→ **ABOUT THIS TASK**: Retype, word for word, every line starting at the line with "July 16, 2026 (374, 2066)" and ending with the final line of the entries; skip the pictures.

→ **TASK MATERIAL**:
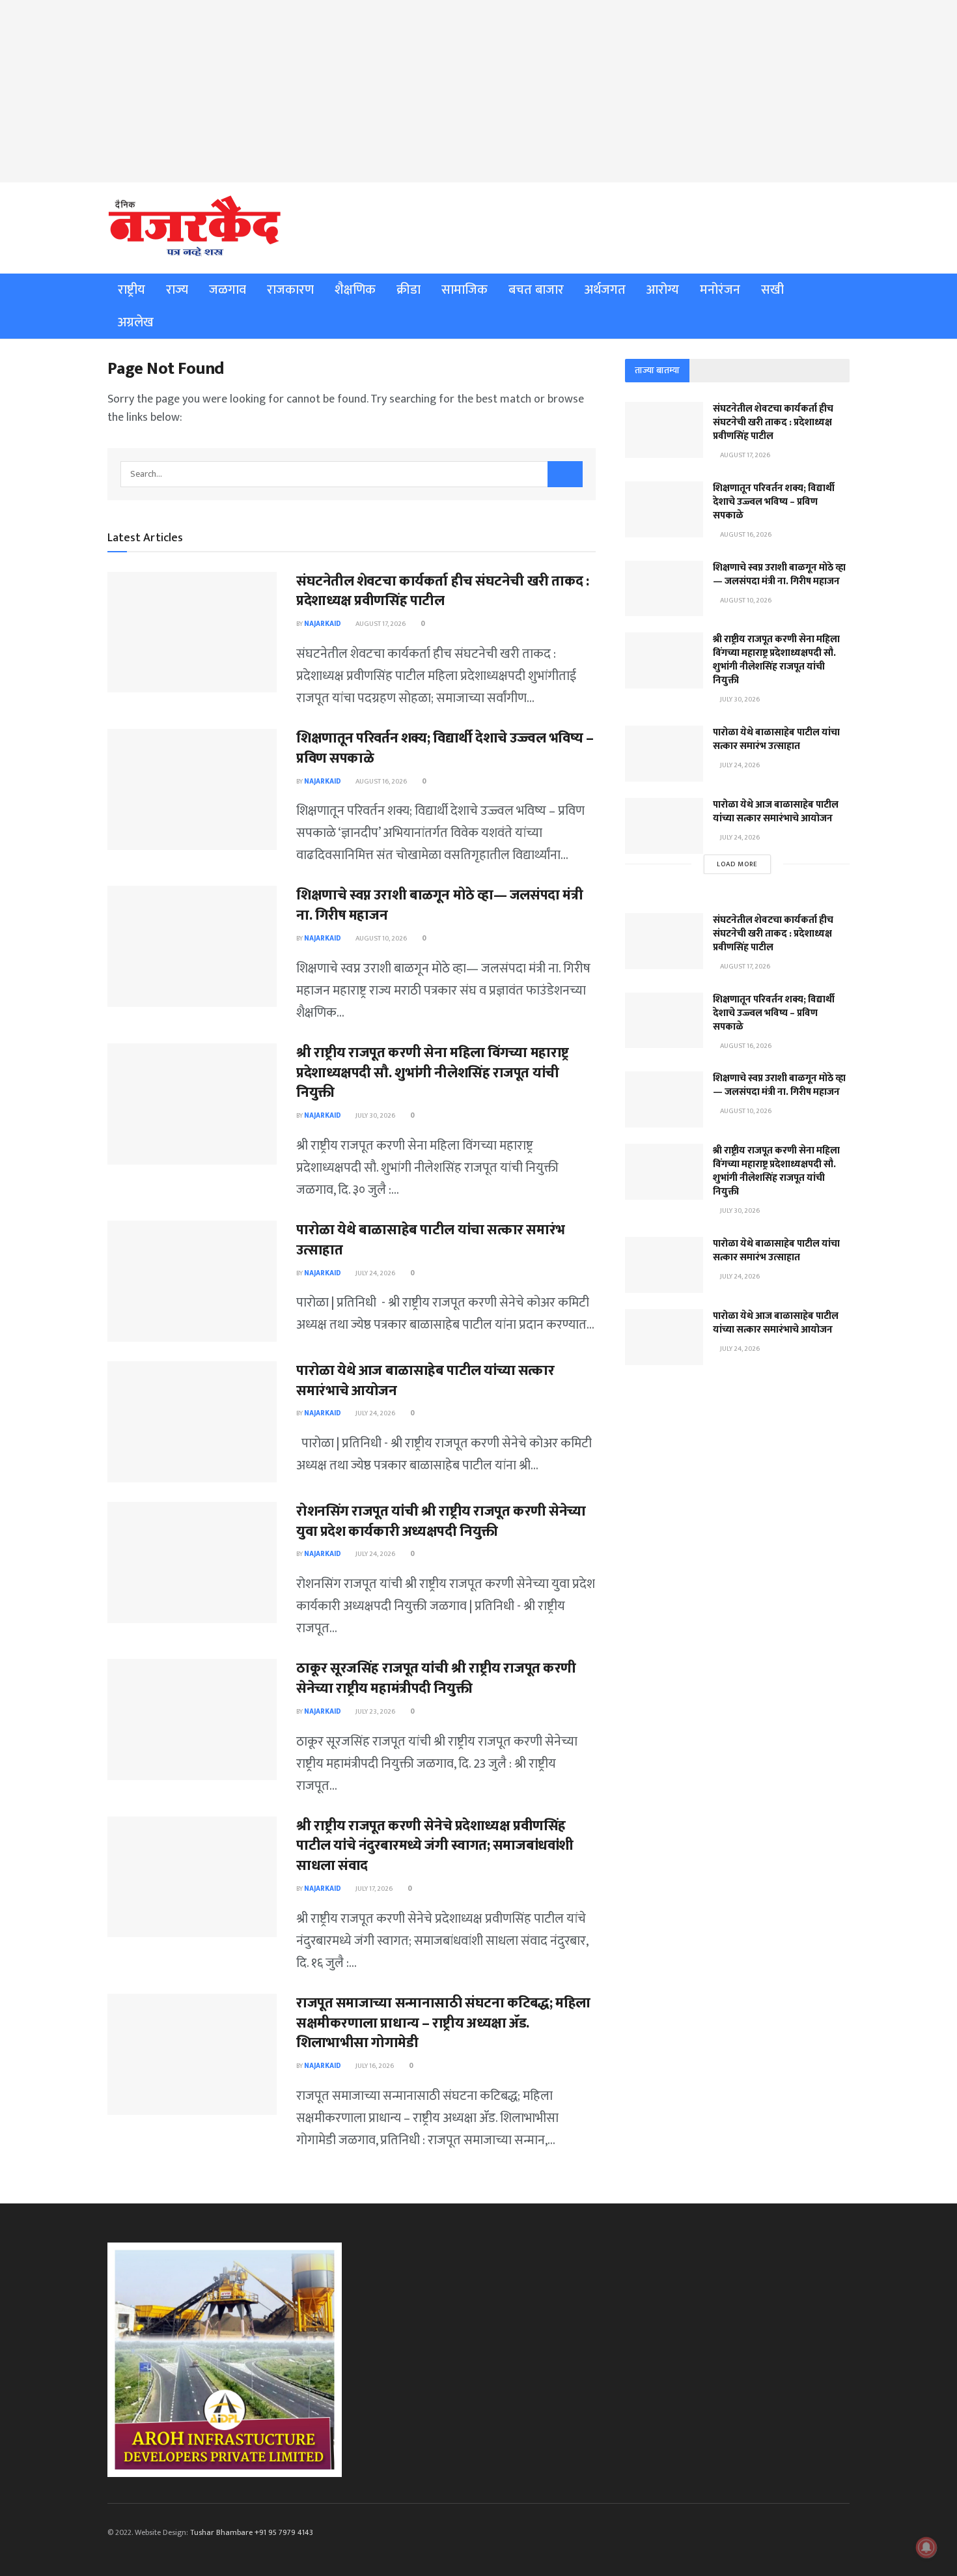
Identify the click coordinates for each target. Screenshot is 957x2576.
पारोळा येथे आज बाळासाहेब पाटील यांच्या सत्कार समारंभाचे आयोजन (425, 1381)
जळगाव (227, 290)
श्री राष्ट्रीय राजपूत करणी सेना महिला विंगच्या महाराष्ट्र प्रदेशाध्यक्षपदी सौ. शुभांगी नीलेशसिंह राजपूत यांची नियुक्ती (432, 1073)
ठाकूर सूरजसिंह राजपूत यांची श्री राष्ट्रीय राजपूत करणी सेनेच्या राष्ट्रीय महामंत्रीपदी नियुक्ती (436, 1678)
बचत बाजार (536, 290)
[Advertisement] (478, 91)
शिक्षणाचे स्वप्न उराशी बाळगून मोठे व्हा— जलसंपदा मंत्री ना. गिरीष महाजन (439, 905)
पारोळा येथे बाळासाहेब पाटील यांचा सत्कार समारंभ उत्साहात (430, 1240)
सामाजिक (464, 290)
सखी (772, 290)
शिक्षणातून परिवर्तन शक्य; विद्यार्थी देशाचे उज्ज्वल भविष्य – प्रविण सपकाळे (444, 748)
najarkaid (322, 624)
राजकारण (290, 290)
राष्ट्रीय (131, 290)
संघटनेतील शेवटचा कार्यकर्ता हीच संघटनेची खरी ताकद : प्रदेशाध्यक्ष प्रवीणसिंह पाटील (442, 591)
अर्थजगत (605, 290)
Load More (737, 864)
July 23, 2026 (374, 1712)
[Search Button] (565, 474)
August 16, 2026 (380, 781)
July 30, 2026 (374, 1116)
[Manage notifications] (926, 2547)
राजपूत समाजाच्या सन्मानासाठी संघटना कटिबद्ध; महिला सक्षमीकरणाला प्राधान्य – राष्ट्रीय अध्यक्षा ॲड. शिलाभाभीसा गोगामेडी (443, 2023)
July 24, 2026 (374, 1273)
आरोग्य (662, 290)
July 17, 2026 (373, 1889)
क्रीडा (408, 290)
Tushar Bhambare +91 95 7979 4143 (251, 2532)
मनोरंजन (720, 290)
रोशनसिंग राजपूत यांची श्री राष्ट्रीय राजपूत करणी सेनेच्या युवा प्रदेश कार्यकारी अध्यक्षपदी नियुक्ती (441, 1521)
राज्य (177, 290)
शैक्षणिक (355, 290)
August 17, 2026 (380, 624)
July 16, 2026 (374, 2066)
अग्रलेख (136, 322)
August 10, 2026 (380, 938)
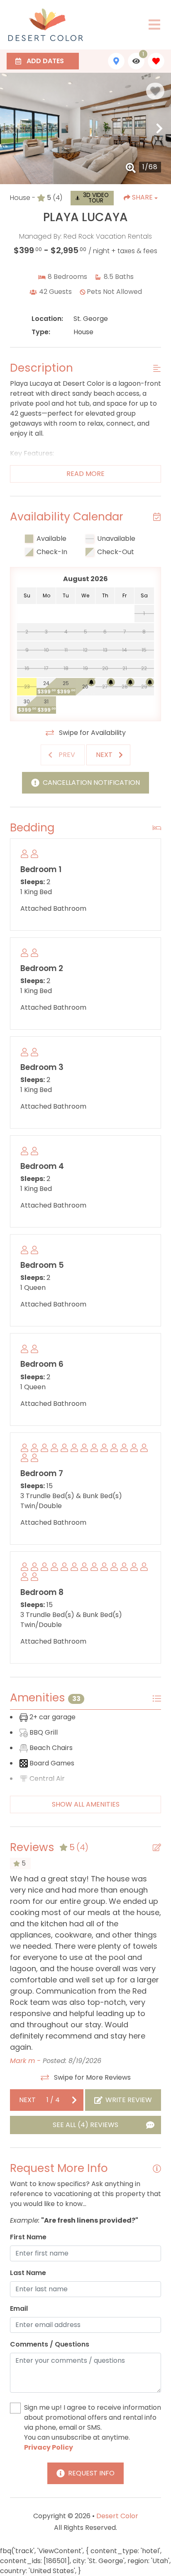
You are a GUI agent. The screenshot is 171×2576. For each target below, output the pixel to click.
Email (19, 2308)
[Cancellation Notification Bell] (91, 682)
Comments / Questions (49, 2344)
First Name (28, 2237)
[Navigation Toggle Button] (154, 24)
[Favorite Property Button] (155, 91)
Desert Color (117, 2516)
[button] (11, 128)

→ **RESULT BELOW**:
July 16, 2026 (374, 2066)
अग्रलेख (136, 322)
August 10, 2026 (380, 938)
You are a GUI agent. The screenshot is 171×2576. For each target below, output the pixel to click.
Email (19, 2308)
[Cancellation Notification Bell] (91, 682)
Comments / Questions (49, 2344)
First Name (28, 2237)
[Navigation Toggle Button] (154, 24)
[Favorite Property Button] (155, 91)
Desert Color (117, 2516)
[button] (11, 128)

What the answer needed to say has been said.